After an increase of $40 \%$,the new salary becomes $100 + (40 \% \text{ of } 100) = 140 \text{ Rs}$.
Now,this salary is decreased by $25 \%$. The decrease amount is $25 \% \text{ of } 140 = 0.25 \times 140 = 35 \text{ Rs}$.
The final salary after the decrease is $140 - 35 = 105 \text{ Rs}$.
The net effect on the salary is $105 - 100 = 5 \text{ Rs}$.
Since the final value is greater than the initial value,there is a $5 \% \text{ increase}$.

(D) Number of students aged $8$ years $= 48$.
Number of students above $8$ years of age $= 48 \times \frac{2}{3} = 32$.
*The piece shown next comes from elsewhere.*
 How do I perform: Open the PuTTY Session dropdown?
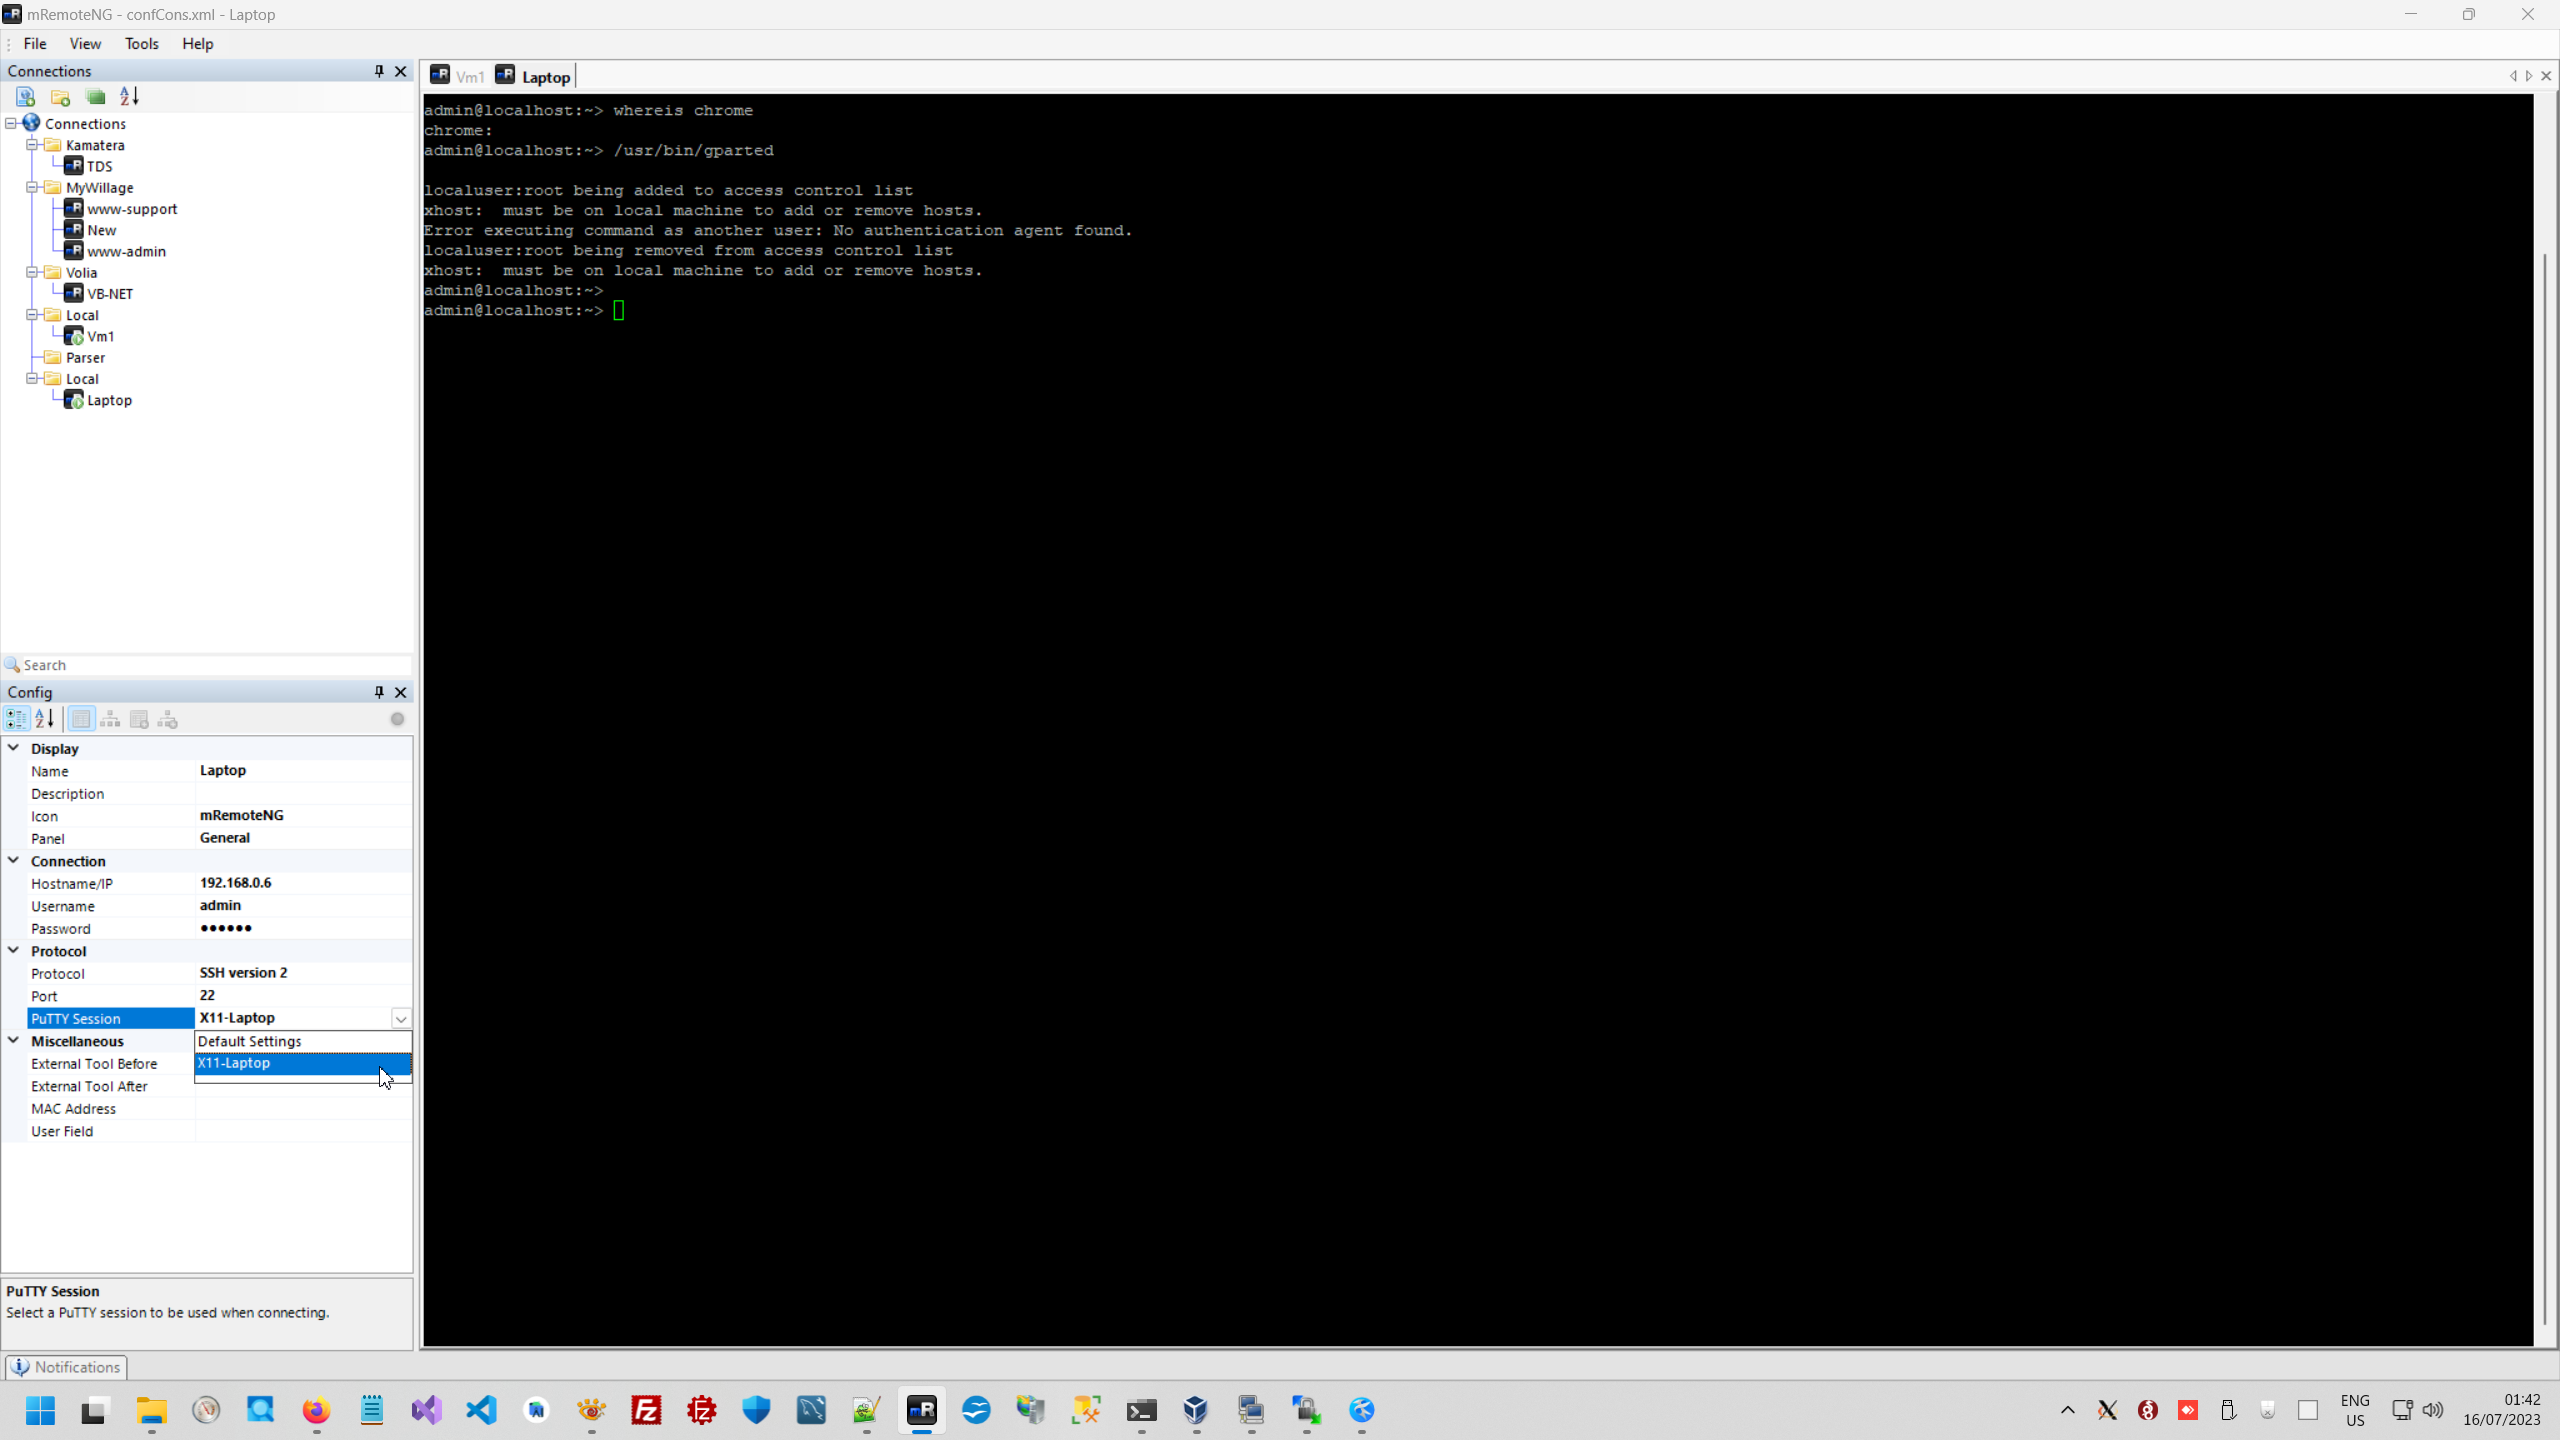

Total number of students aged $8$ years or above $= 48 + 32 = 80$.
Since $20 \%$ of students are below $8$ years of age,the remaining $80 \%$ of students are $8$ years of age or above.
Let the total number of students be $x$.
$80 \% \text{ of } x = 80$.
$0.80 \times x = 80$.
$x = \frac{80}{0.80} = 100$.
Therefore,the total number of students in the school is $100$.

(D) Let the number be $x$.
The correct result should have been $x \times \frac{5}{3}$.
The actual result obtained is $x \times \frac{3}{5}$.
To simplify,let the number be the least common multiple of $3$ and $5$,which is $15$.
Correct result $= 15 \times \frac{5}{3} = 25$.
Wrong result $= 15 \times \frac{3}{5} = 9$.
Error $= 25 - 9 = 16$.
Percentage error $= \frac{\text{Error}}{\text{Correct result}} \times 100 = \frac{16}{25} \times 100 = 64 \%$.